▶ _ACTION ITEM_:
With the pictures removed, please write out every line below exactly as given.

[Stored items]
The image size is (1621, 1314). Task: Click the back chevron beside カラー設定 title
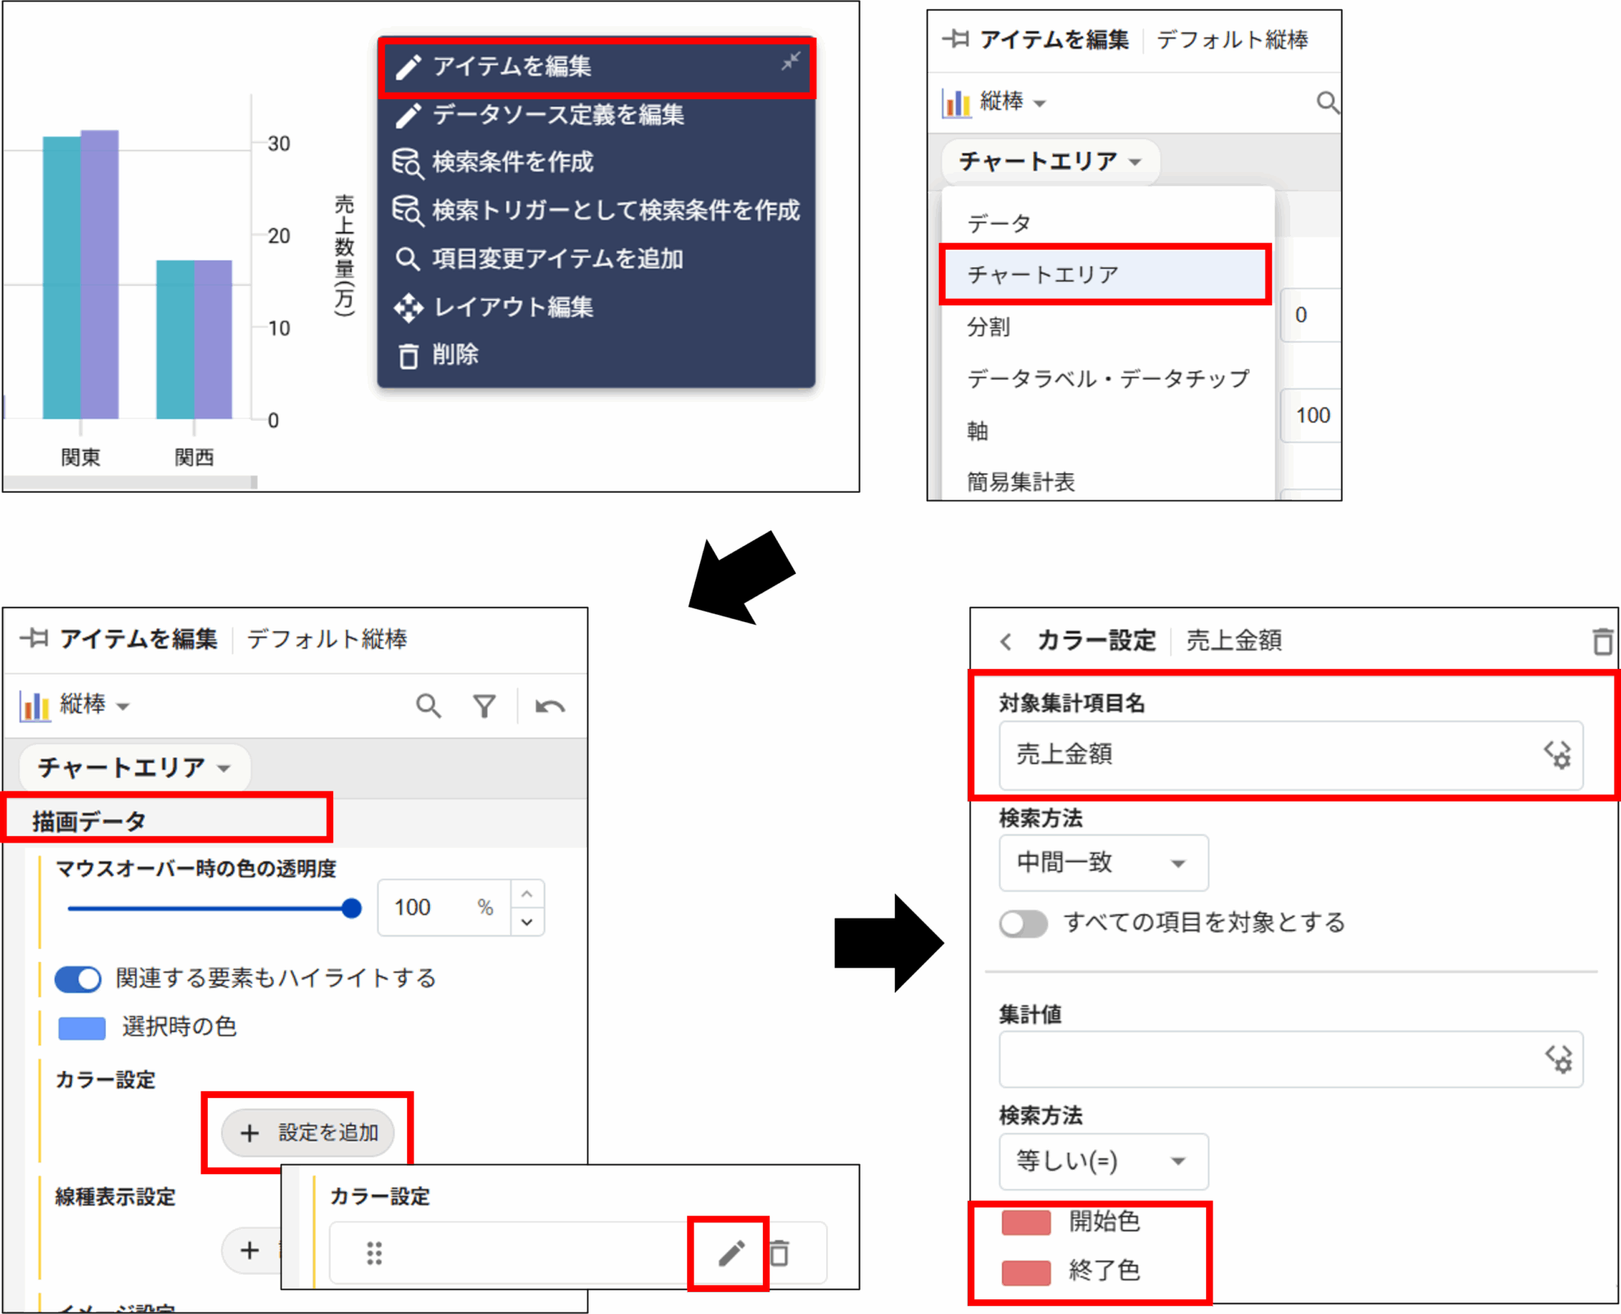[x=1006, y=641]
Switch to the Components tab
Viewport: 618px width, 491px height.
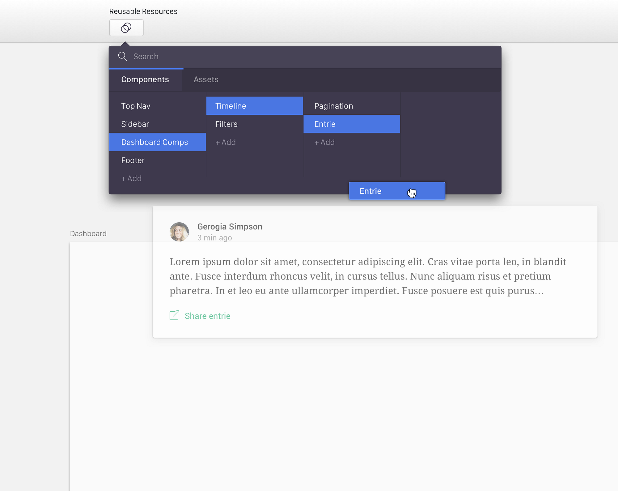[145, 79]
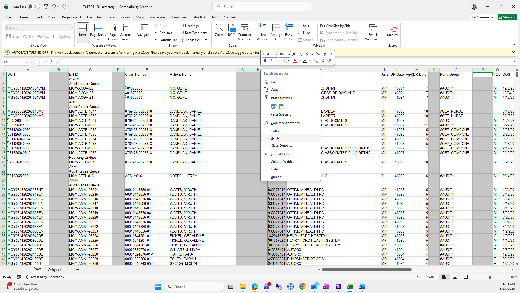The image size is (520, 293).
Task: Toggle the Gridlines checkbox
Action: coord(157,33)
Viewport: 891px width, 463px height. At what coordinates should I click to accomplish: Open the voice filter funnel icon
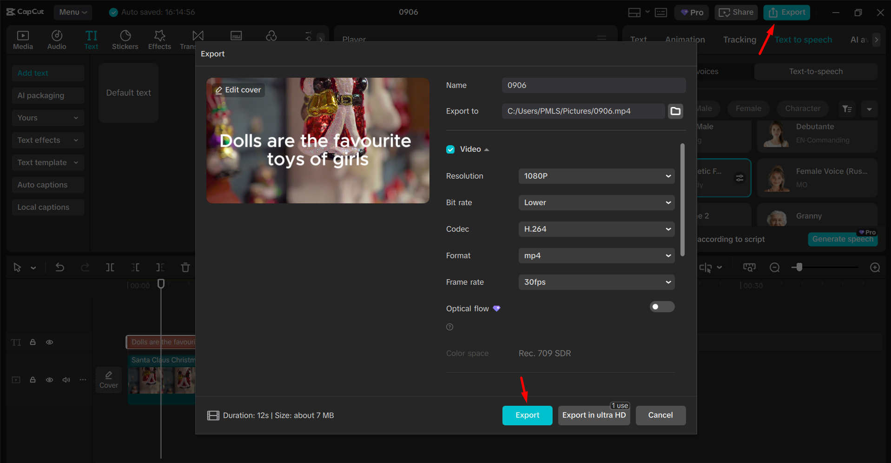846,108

▶ _SOLUTION TO THE EXERCISE_:
The image size is (1621, 1314). Task: Click the back chevron beside カラー設定 title
[x=1006, y=641]
Switch to the Components tab
Viewport: 618px width, 491px height.
[145, 79]
The image size is (520, 293).
Task: Toggle the Gridlines checkbox
Action: coord(157,33)
Viewport: 891px width, 463px height. At what coordinates should I click to accomplish: Open the voice filter funnel icon
846,108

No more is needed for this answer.